People with chronic fatigue of unknown cause that do not have ME have no particular reason to be put in a syndrome.
I think medical categories should be based on what makes sense rather than what has been fashionable with physicians for a while.
In the US's ICD-10-CM,
"People with chronic fatigue of unknown cause" can be diagnosed with
R53.82 Chronic fatigue, unspecified.
One of the problems with the US's ICD-10-CM is that "Chronic fatigue syndrome" is currently an
inclusion under
R53.82 Chronic fatigue, unspecified, so it takes the same code.
SNOMED CT International Edition and the UK Edition have "Chronic fatigue syndrome" as the lead Concept term, with BME and ME under the CFS Synonyms list. But all terms under this Concept code are cross-mapped to ICD-10's G93.3. (It is SNOMED CT that is mandatory for use in primary care in NHS England.)
In the US extension of SNOMED CT, CFS is cross-mapped to a choice of ICD-10-CM codes, to G93.3 or to R53.82, reflecting the variation in the coding of these terms for the US's ICD-10 clinical modification compared with how the terms are coded by the WHO.
In March 2017, a joint proposal submitted by me and Mary Dimmock called for separate codes for ME and CFS, and to also separate ME from PVFS. The WHO would not accept this change to the coding structure. For ICD-11, both ME and CFS are specified as inclusions under 8E49 Postviral fatigue syndrome. (Note that ICD inclusion terms may or may not be synonyms to the ICD title to which they are coded.)
As I've said in previous posts, retiring an existing term entirely from ICD presents problems for legacy data and for comparability with data reported using various editions of ICD.
Some low resource countries, and also Italy, are still using the WHO's
ICD-9 edition for reporting of data.
From January 01, 2022, the WHO will start collecting data from member states that has been recorded using the new ICD-11 codes, the International edition of ICD-10 (which may be Version: 2019, Version: 2016 or earlier releases, and in some countries, ICD-9) and also from the various clinical modifications including, ICD-10-CM (US), ICD-10-CA (Canada), ICD-10-GM (Germany), ICD-10-AM (Australia). All these editions have variances in their content and codes but the data they generate has to be collated for comparison.

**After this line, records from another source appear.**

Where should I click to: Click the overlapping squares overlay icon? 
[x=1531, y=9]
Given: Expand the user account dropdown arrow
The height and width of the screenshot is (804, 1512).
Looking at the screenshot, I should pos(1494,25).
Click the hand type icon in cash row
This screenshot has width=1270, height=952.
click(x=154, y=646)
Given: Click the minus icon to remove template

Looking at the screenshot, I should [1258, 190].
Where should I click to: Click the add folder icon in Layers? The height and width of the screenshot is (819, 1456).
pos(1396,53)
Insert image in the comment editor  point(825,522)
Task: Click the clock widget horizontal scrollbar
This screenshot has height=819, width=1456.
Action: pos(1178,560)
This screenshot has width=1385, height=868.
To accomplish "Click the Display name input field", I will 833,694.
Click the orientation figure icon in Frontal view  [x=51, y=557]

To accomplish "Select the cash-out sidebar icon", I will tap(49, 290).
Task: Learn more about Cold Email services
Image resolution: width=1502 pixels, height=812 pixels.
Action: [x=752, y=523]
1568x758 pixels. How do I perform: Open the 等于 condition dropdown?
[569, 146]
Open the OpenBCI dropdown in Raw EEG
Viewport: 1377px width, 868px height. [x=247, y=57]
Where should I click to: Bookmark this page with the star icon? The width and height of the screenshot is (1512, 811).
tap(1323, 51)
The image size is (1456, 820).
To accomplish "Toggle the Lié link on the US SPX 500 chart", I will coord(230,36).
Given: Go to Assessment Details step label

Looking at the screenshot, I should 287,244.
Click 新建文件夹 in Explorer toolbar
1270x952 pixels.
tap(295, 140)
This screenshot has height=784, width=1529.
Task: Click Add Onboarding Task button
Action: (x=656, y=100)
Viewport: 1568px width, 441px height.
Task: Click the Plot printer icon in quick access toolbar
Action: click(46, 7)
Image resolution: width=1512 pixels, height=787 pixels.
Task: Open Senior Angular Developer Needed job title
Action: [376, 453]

So terms that are being retired or deprecated need to be retained somewhere in the classification in order that legacy data can be carried forward for analysis or they need to be mapped (or cross-walked) to an existing code or to a newly created code, otherwise legacy data is lost.
Neither the orgs' proposal or the alternative proposal presented by NCHS has set out how the existing
"Chronic fatigue syndrome NOS" term would be mapped in future, if the term were to be deleted from ICD-10-CM or whether patients with an existing diagnosis of R53.82 would be assigned a new code by their providers.
Nor was the potential for unintended consequences discussed at the meeting and how that might be mitigated. I believe that if CDC's Donna Pickett had been presenting, these issues would have been acknowledged and clarified at the meeting; but the presentation was overseen, on this occasion, by NCHS's Traci Ramirez who has not been involved in previous submissions (in 2011, 2012, and 2018).
These issues, the inconsistencies I have identified in the NCHS proposal and the lack of adherence to ICD conventions need public discussion at a future meeting before any decision is made by the NCHS Director.
At the moment, neither proposal is fit for purpose, irrespective of the terms, per se, and the changes being proposed to the terms, and no decisions should be made on either proposal, as they currently stand.